MACD: Part 2
by CI Staff
In last issue’s Technically Speaking column, we introduced the moving average convergence-divergence here. In the second part of this series, we discuss how traders can make use of the MACD.indicator. This indicator combines the trend-following characteristics of moving averages with oscillator traits that help identify overbought or oversold conditions in a security and pinpoint possible divergences between the indicator and the security’s price. To learn about the basics behind the MACD, refer to the Second Quarter 2012 issue of CI, which is available
There are two types of crossovers to look for when using the MACD—signal line crossovers and centerline crossovers. Signal line crossovers are the most commonplace. Remember that the signal line is the nine-day exponential moving averageof the MACD line, which means it lags the MACD line while also smoothing it. A bullish crossover takes place when the MACD line crosses above the signal line. In contrast, a bearish crossover occurs when the MACD line crosses below the signal line.
Since they occur so frequently, it is important to consider these crossovers carefully before acting upon them. Figure 1 shows the signal line crossovers—indicated by the red and green arrows between the upper and lower panes—for Illinois Tool Works, Inc. (ITW) between late August 2011 and February 2012. During this period there were five signal line crossovers—three down and two up.
The bearish crossover in late September 2011 lasted less than a week. However, it was followed by a bullish crossover that preceded a stock price increase of roughly 9% in a little over a month. The second bullish crossover in early December 2011 was followed by a price increase of over 20% before a bearish crossover on February 15, 2012. Note that this crossover took place when the MACD was at an extremely positive level. Crossovers at such extremes—positive or negative—should be viewed with caution. It takes a lot of positive or negative momentum to push the MACD to extreme levels. Even though in this example the signal line generated a bearish signal, this could simply be pointing to a slowing in upward momentum and not an actual reversal in the uptrend.
Another common MACD signal is a centerline crossover. Bullish centerline crossovers take place when the MACD line moves above the zero line, or centerline, and into positive territory. This marks the point where the 12-day EMA moves above the 26-day EMA. A bearish centerline crossover occurs when the MACD line moves into negative territory—when the 12-day EMA moves below the 26-day EMA.
Figure 2 shows four centerline crossovers for Mastercard (MA) between August 2011 and February 2012. As you can see from this chart, centerline crossovers can last a few days or several months. The stronger the trend, the longer the MACD line will remain in either positive or negative territory.
The two yellow zones on the chart show when the MACD line is below the centerline. The first time, MA shares actually rose, while the second time shares moved mainly sideways.
The first positive crossover took place after MA shares had already risen over 10% from their early-October low. The second came after the price had risen over 12% from their January 2012 lows.
These examples illustrate the varying levels of success you can achieve using the MACD by itself.
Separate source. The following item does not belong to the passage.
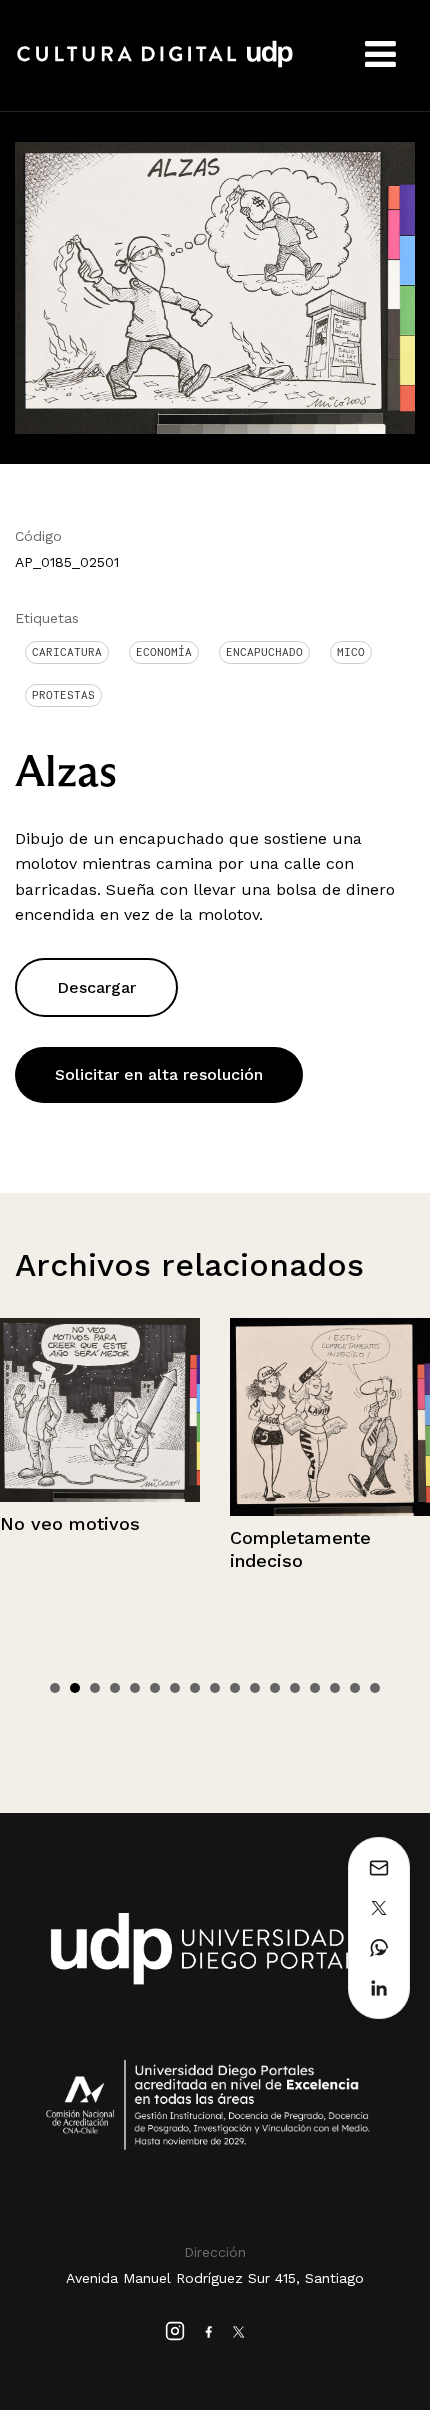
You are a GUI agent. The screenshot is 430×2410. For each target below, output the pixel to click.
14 (315, 1688)
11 (255, 1688)
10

Divergences take place when an indicator diverges from the price action of the underlying security. In the case of the MACD, a bullish divergence occurs when the security is forming lower lows while the MACD line is forming higher lows. The lower prices affirm the current downtrend, but a lack of corresponding lower lows in the MACD line indicates a slowing in the downward momentum. This, in turn, may foreshadow a trend reversal.
Figure 3 illustrates bullish divergence in MACD for Kimball International, Inc. (KBALB) in August and September 2011. Throughout August and September, KBALB shares hit a series of reaction lows. However, as Kimball shares were hitting new lows in late September, the MACD line was forming a higher low. This was followed shortly thereafter by a signal line crossover, which was confirmed with a resistance breakout in mid-October.
A bearish divergence occurs when prices are forming higher highs, yet the MACD is forming lower highs. While higher highs are normal during an uptrend, lower highs on the part of MACD may indicate slowing upside momentum which, eventually, may result in a price reversal to the downside.
Figure 4 is an example of bearish divergence between the shares of V.F. Corp. (VFC) and its MACD. Between February and May of this year, VFC shares hit several intermediate highs while the MACD line was in steady decline. In early May, the share price reversed course, breaking through support while the MACD signal line crossed over to the downside.
The MACD takes a simple trend-following indicator—the moving average—and turns it into a momentum oscillator. With it we can measure the price momentum of an underlying security and identify where waning momentum may be signaling an upcoming price reversal.